OK. I need to get some work done.

Heartbroken,
GS


The Author February 23, 2022

Ohmigosh, I can't even imagine how that tugged at your heart. How do you comfort someone who is faced with the realization that all their friends are gone and now is staring at his own mortality? If you figure that one out, let me know!

Jinn February 23, 2022

Your poor Dad. You are right , that is sad.
Glad you got home safe !

colder February 23, 2022

So sad. I remember reading an article about this once, written about a man who was in his 90s and had outlived almost everyone he knew. It’s a sadness and a challenge that most experience but few so broadly.

Life always has us learning, experiencing, losing, coping, and trying to move on no matter how long we are here.

I hope your dad and mom are able to find some comfort.

Ginger Snap colder ⋅ February 24, 2022

Right? Mom and Dad are becoming the oldest ones among their friend group. Neither one of them has had any serious medical issues, so they are outliving everyone. It's a blessing and a curse.

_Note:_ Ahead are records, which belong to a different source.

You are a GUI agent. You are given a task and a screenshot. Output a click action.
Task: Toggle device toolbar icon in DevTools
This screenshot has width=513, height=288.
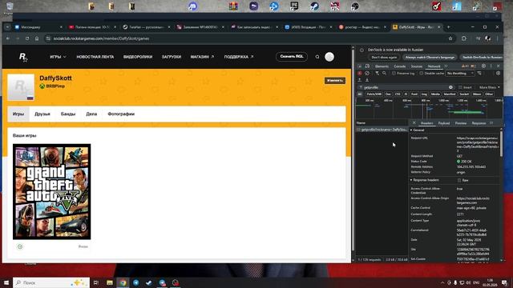[367, 66]
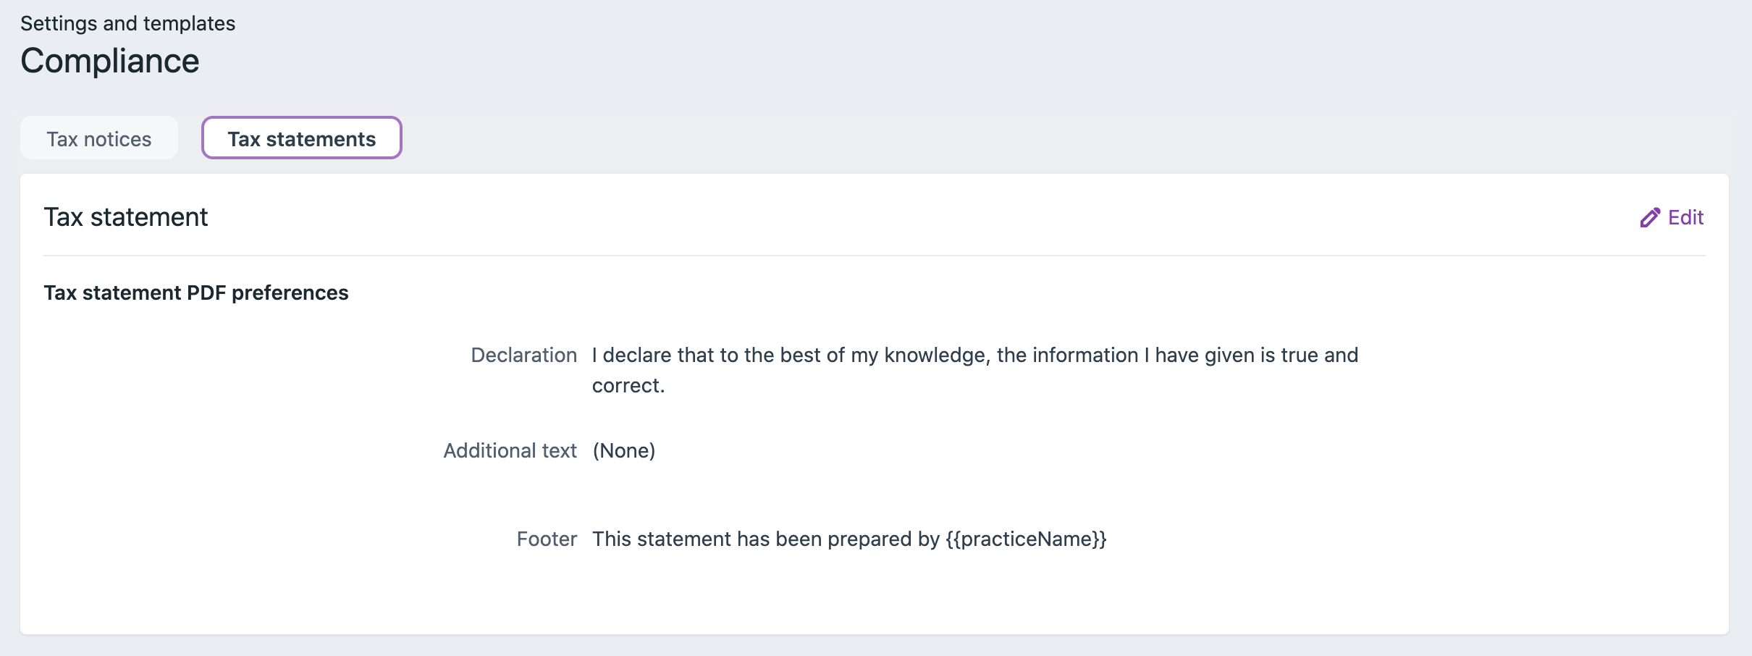
Task: Click the Compliance page title
Action: pyautogui.click(x=110, y=61)
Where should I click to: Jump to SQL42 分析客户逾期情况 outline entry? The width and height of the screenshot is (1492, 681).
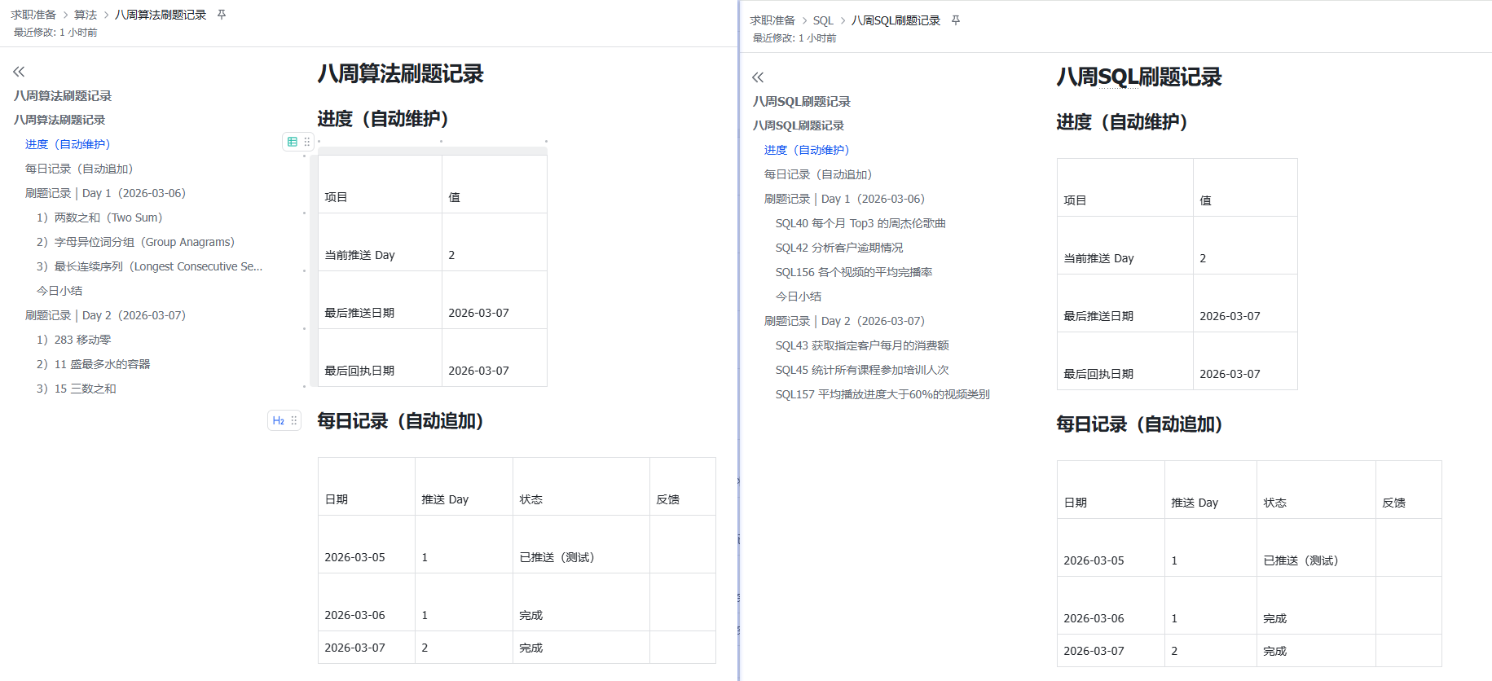click(838, 248)
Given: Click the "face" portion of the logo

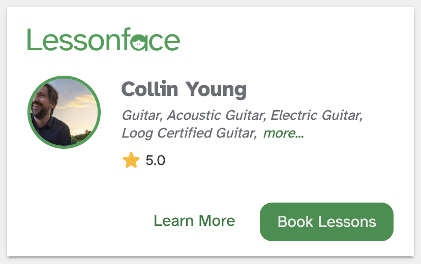Looking at the screenshot, I should point(153,40).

plushcreep February 23, 2022

I think that's the hardest part about growing old: watching friends and loved ones pass away. Your poor dad. :(

Kojot February 23, 2022

😢 Omg, bless his sensitive heart!!! My heart goes out to them both.

Ginger Snap Kojot ⋅ February 24, 2022

Yeah.

Complicated Disaster February 24, 2022

</3 Bless. Your parents sound lovely. xx

Ginger Snap Complicated Disaster ⋅ February 24, 2022

Awwww, most of the time they are (mostly my dad - my mom can be a little tough, though I feel bad for saying that)

Parliament February 24, 2022

It's jarring to see your parents distressed.

Ginger Snap Parliament ⋅ February 24, 2022

So jarring. Especially my dad who has been calm as a cucumber my whole life.

WhatDreamsMayCome February 24, 2022

Probably the saddest thing about ageing.
Sorry for their loss.

Ginger Snap WhatDreamsMayCome ⋅ February 24, 2022

Thanks - yep. So very heartbreaking.

Nash February 24, 2022

We have a local lady who calls our department in city government once or twice a day. I don't know how old she is but she sounds elderly and dementia is obviously an issue. She always asks us the same thing, what is the day, date and time? While it is not our job to accommodate her we always do and she lingers for a while on the phone and makes small talk. First week of January rolls around and she called and I picked up. I did our normal ritual and she was so completely surprised by my answer. She was very upset she could not remember Christmas. I don't know why that hit me so hard emotionally, I actually had to leave the room to compose myself after she hung up. Still bothers me.

Ginger Snap Nash ⋅ February 25, 2022

Oh my GOSH. It's so hard. And to watch your parents in this situation is really weird and heart-wrenching. I wrote in an entry the other day that my mom forgot that I had to go through chemotherapy! That was so weird since it was pretty much the hardest thing I've ever had to do in my LIFE and she was with me for my last chemo round!

It guts me.

Deleted user February 26, 2022

Ouch.

Ginger Snap Deleted user ⋅ February 27, 2022

Yeah. It hurt.

pandora February 27, 2022

Oh my God, that is so heartbreaking. It's one thing to hear your mom cry, which is sad, but to hear your dad cry is something else... :(

Ginger Snap pandora ⋅ February 27, 2022

I know! My dad has turned into an old softie (he's always been a sweet guy, but this is on another level).